Tips for weekend warriors: preventing back and neck injuries
As an athlete, you know all too well that taking care of yourself is the #1 most important factor of success. No weekend warrior can win without putting his or her health first. Why let a preventable neck or back injury keep you from scaling every Kilimanjaro and all the amazing scenic trails to run?
Back and neck injuries, along with severe neck and back pain, are some of the most common issues that athletes and fitness enthusiasts face.
Common back and neck injuries
Muscles strains and ligament sprains – some of the most common injuries that can be caused by heavy training, improper techniques, insufficient stretching, and trauma.
Cracks and stress fractures in the vertebrae – often experienced by athletes who practice sports that require intense twisting or hyperextension of the spine, like gymnastics.
Stingers – injuries to the nerves around the neck and shoulder most often occurring with contact and collision sports like football. (North American Spine Society)
If you are having problems with neck injury or back injury, the physicians at Baldwin Bone and Joint can help. We are experts on sports medicine with extensive education in the musculoskeletal system, trusted by several athletic teams in the state, including the University of South Alabama Jaguars.
Injuries can put you out of commission for awhile, meaning you’ll be stuck at home instead of out and about basking in the sun, so here are a few tips from us help you prevent them:
Do this and you’ll reduce the risk of neck and back pain
1. Warm up – Loosen your joints and get your blood flowing to the muscles. A warm up session before you start your workout will help prevent injuries by improving flexibility. Since most of us are tied to sedentary 9-5 desk jobs, you’ll need to warm up your spine by moving it in ways that it’s not used to before you start exercising.
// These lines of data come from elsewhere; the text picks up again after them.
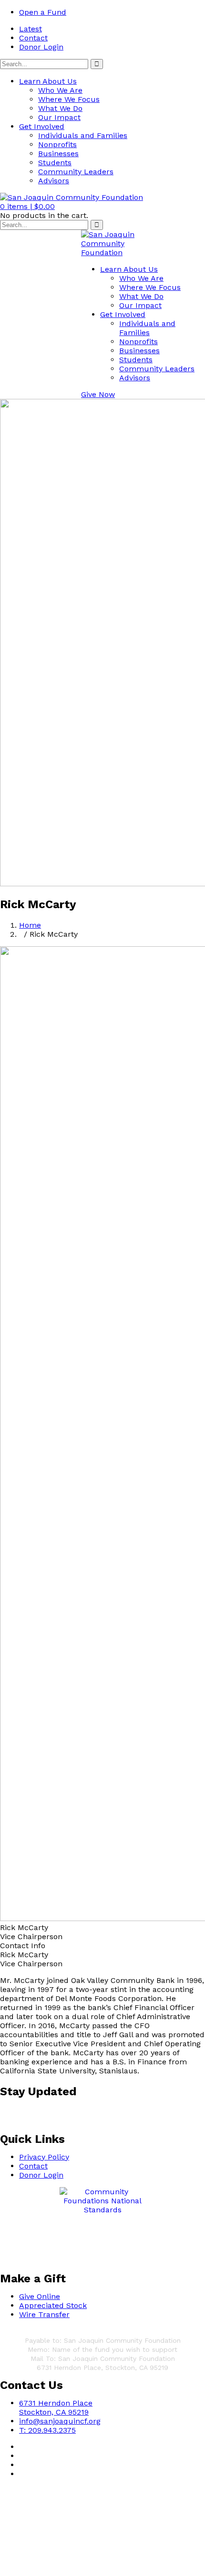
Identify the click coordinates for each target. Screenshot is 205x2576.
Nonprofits (57, 144)
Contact (33, 37)
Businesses (58, 153)
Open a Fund (42, 12)
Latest (30, 28)
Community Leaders (75, 171)
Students (55, 162)
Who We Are (60, 90)
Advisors (53, 180)
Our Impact (59, 117)
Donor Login (41, 46)
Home (30, 925)
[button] (27, 206)
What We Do (60, 108)
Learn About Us (48, 81)
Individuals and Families (82, 135)
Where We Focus (69, 99)
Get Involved (41, 126)
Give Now (98, 394)
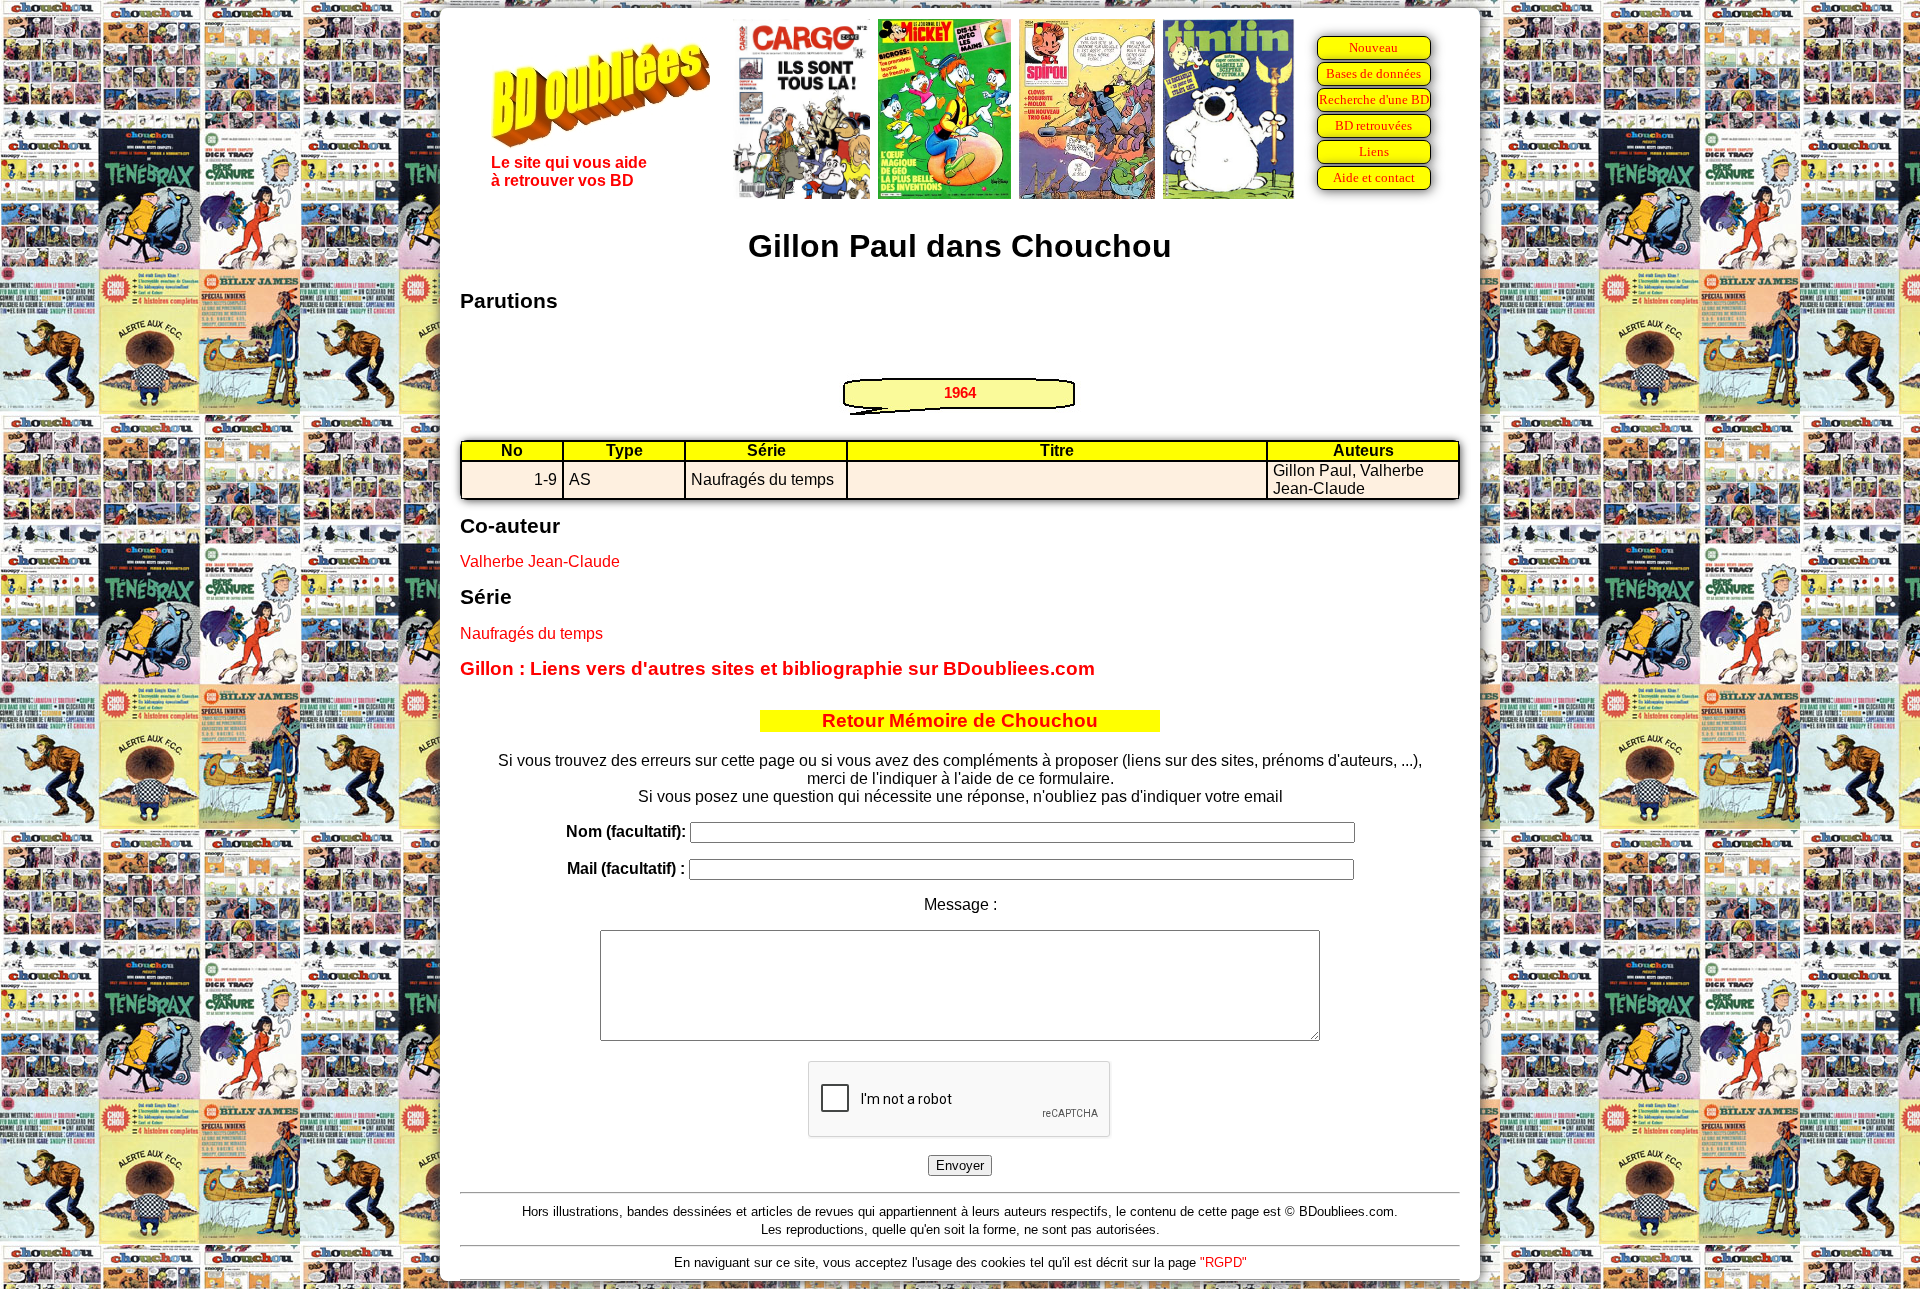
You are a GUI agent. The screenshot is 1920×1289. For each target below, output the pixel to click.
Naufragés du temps (531, 633)
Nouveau (1373, 47)
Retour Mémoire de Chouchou (960, 720)
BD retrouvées (1373, 125)
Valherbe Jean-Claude (540, 561)
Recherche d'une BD (1374, 99)
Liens (1374, 151)
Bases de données (1373, 73)
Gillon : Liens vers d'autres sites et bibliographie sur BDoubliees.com (777, 668)
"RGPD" (1223, 1262)
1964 (960, 392)
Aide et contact (1374, 177)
It really only takes a few minutes to get your spine ready for a great workout.
2. Strengthen the core – If your abdominal muscles are weak, it means that back muscles are working extra hard to support the spine, and the extra burden can cause back pain. A stronger core will reduce the strain on back muscles and reduce the risk of back pain.
3. Make sleep a priority – Your spine needs to rest just like the rest of your body. Make sure you are getting a good eight hours of sleep every night so that you can give your neck and back some much needed time off.
4. Choose the sport that fits you best – If you have a past or ongoing issue with neck pain or back pain, you may want to consult your doctor on the best sport to play. Some sports that require intense twists or jumping (think about making a slam dunk) may not be the most ideal. Other alternatives like swimming or skiing could actually be fun and exciting, yet safe to practice.